Sarah Belanger, 28, a communications specialist who works in Boston, has been trying to find a middle ground in her own life. “If you make the choice to leave the bar with the guy, then you are also creating the opportunity for something to go wrong,” she says. “I think that is the point that needs to be driven home to everyone who participates in the hookup culture. Yes, you can practice safe sex. Yes, you can have casual sex without strings. But this behavior carries a risk.”
I think what she's saying is that you shouldn't leave the bar with someone unless you're sure you want to fuck them, because like it or not that's what's coming.
I just have one question about this attitude: does this include anal? Apparently it's established that agreeing to "can I walk you home?" or "want to come up and see my albums?" is exactly the same thing as agreeing to oral, manual, and vaginal sex. But I'm just not that into anal, even with people I'm into. How do I communicate this in "you have to expect him to be a rapist"-Land?
Or what about lying on my arm? Sometimes people lie on my arm funny and it gets all numb and I have to ask them to move. Does going home with a guy constitute consent for him to lie on my arm? I'm not just being offensively facetious here. I'm trying to demonstrate how even the most trivial interactions require continuous and explicit communication. If getting close to a guy meant giving blanket consent to anything he could possibly think of, I'd never get close to a guy at all, because my fingers might drop off.
The article closes with some decent advice--don't try to compromise on "okay, just a little sex" with a guy who's pressuring you, know your rights under the law, communicate clearly. And some not-decent advice--don't get drunk, ever, because it's just not safe for a little lady.

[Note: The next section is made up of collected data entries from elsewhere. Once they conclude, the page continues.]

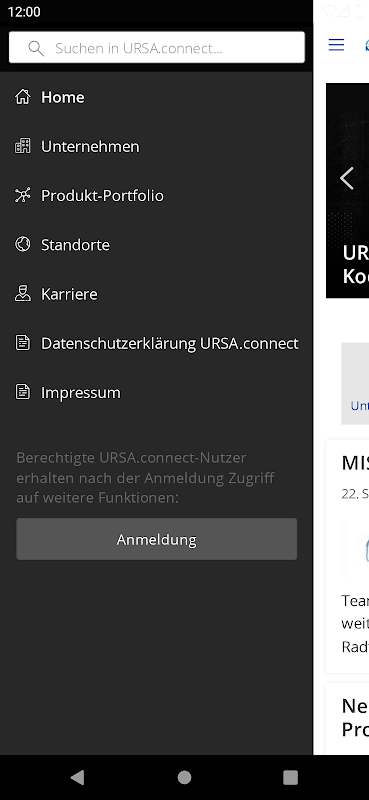Tap the Unternehmen building icon
The width and height of the screenshot is (369, 800).
pos(22,146)
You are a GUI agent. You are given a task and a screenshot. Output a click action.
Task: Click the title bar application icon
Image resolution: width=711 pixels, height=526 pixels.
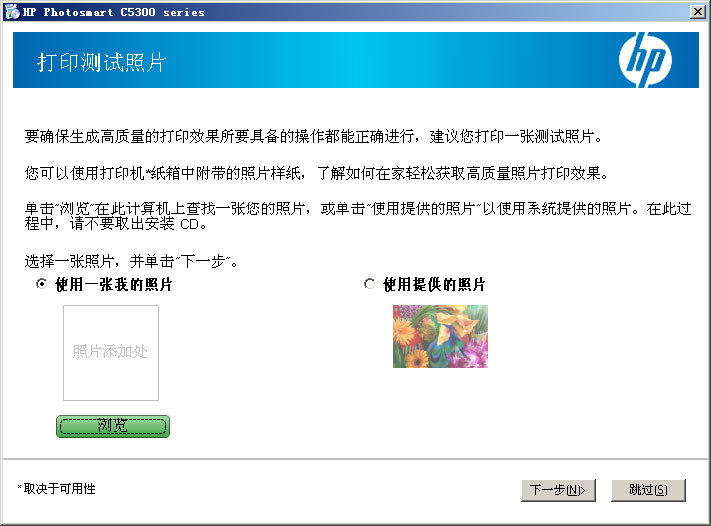pyautogui.click(x=11, y=12)
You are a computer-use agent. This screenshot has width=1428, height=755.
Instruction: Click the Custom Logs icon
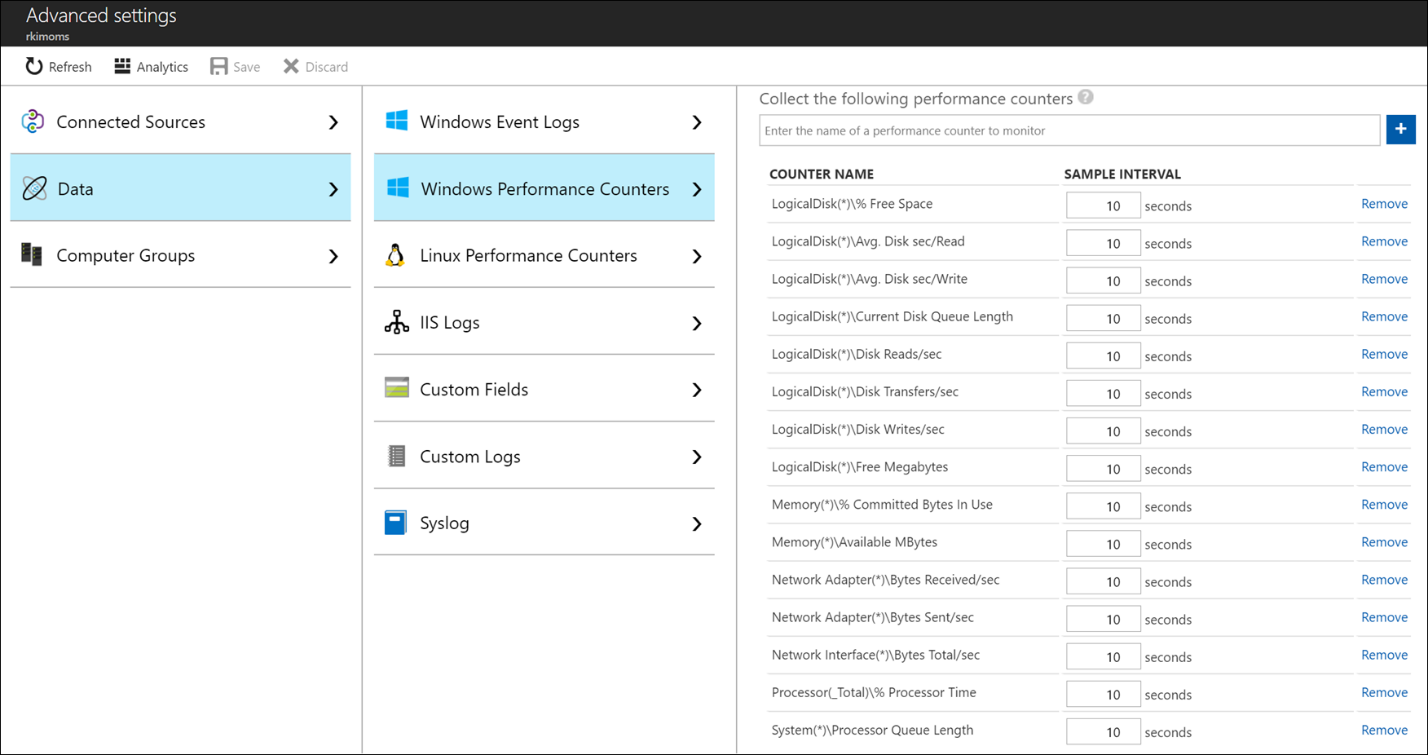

But ultimately I'm just amazed someone could write an article about "gray rape" and not realize that was a, er, fully-saturated bad idea. There may exist situations where a person doesn't want sex but their partner has no way to know that, where for some reason "yes" really meant "no," but I don't see any of that in this article. All I see is situations where "no" should have meant "no," and there's nothing "gray" about it.